STUMP
What does "STUMP" mean?
The bottom part of a tree left in the ground after the trunk is cut down.
Meanings
- The base of a tree trunk remaining after the tree is felled. We sat on an old stump to eat lunch.
- The remaining part of something cut, broken, or worn down, such as a limb or pencil. The pencil was worn down to a stump.
- To baffle or perplex someone so they cannot answer. That last question stumped the whole class.
- To travel an area making political speeches; to campaign. The candidate stumped across the state for a month.
Did you know?
- When a politician goes 'on the stump', the phrase is literal history: frontier-era American campaigners climbed onto cut tree stumps to stand tall enough for a crowd to see and hear them.
Word origin
From Middle English 'stumpe', of Germanic origin, related to Middle Low German 'stump'. The political sense comes from frontier America, where speakers stood on tree stumps to address a crowd.
Remember it
STUMP - a tree STUMP can STUMP you if you trip on it; both leave you stopped short.
A little poem
The tree is gone, but-
rings still counting the lost years
in the silent stump.
haiku
Wordplay
- The candidate gave a speech from a tree stump and still managed to stump everyone.
What it teaches
Even what's cut down keeps a record; a stump still counts every year the tree once lived.
Quick facts
What does STUMP mean?
The bottom part of a tree left in the ground after the trunk is cut down.
Is STUMP a valid word?
Yes — STUMP is one of the answer words in Wordul, the daily word game.

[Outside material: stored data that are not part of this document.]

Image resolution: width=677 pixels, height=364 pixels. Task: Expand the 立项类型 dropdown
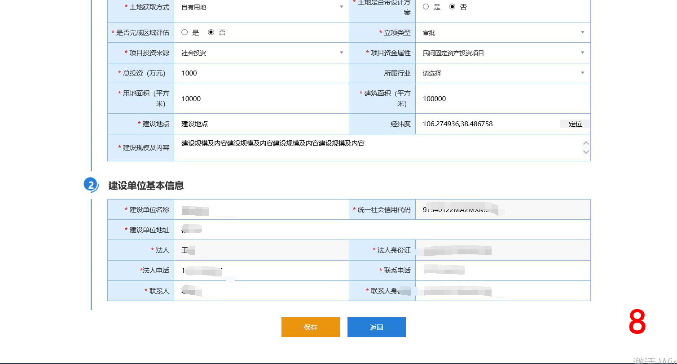click(x=503, y=33)
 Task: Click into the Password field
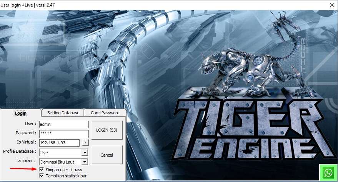63,133
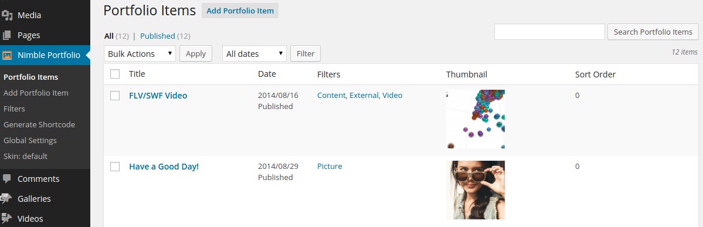This screenshot has width=703, height=227.
Task: Click the Pages icon in the sidebar
Action: pyautogui.click(x=6, y=35)
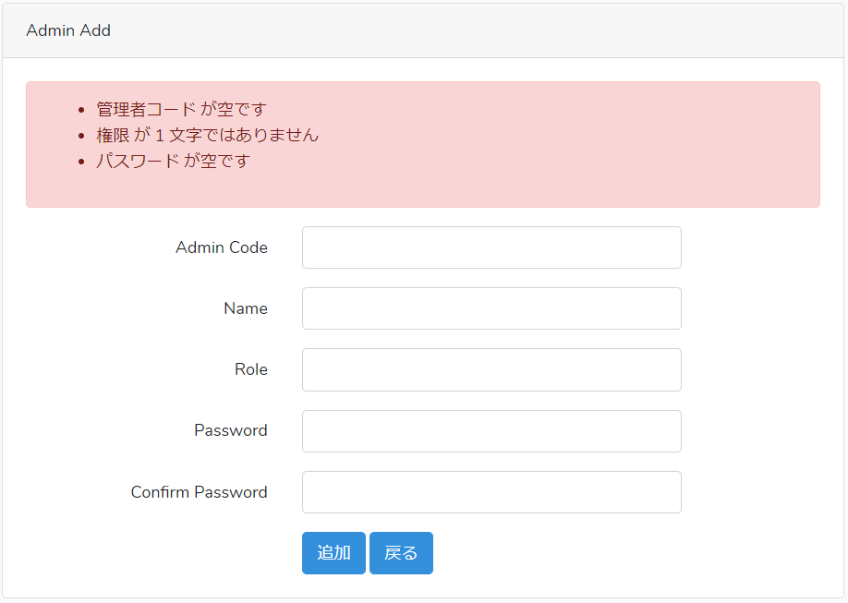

How many letters is STUMP?
STUMP has 5 letters and 1 syllable.
Where does STUMP come from?
From Middle English 'stumpe', of Germanic origin, related to Middle Low German 'stump'. The political sense comes from frontier America, where speakers stood on tree stumps to address a crowd.
What can STUMP teach us?
Even what's cut down keeps a record; a stump still counts every year the tree once lived.
How players do
Be the first to solve it.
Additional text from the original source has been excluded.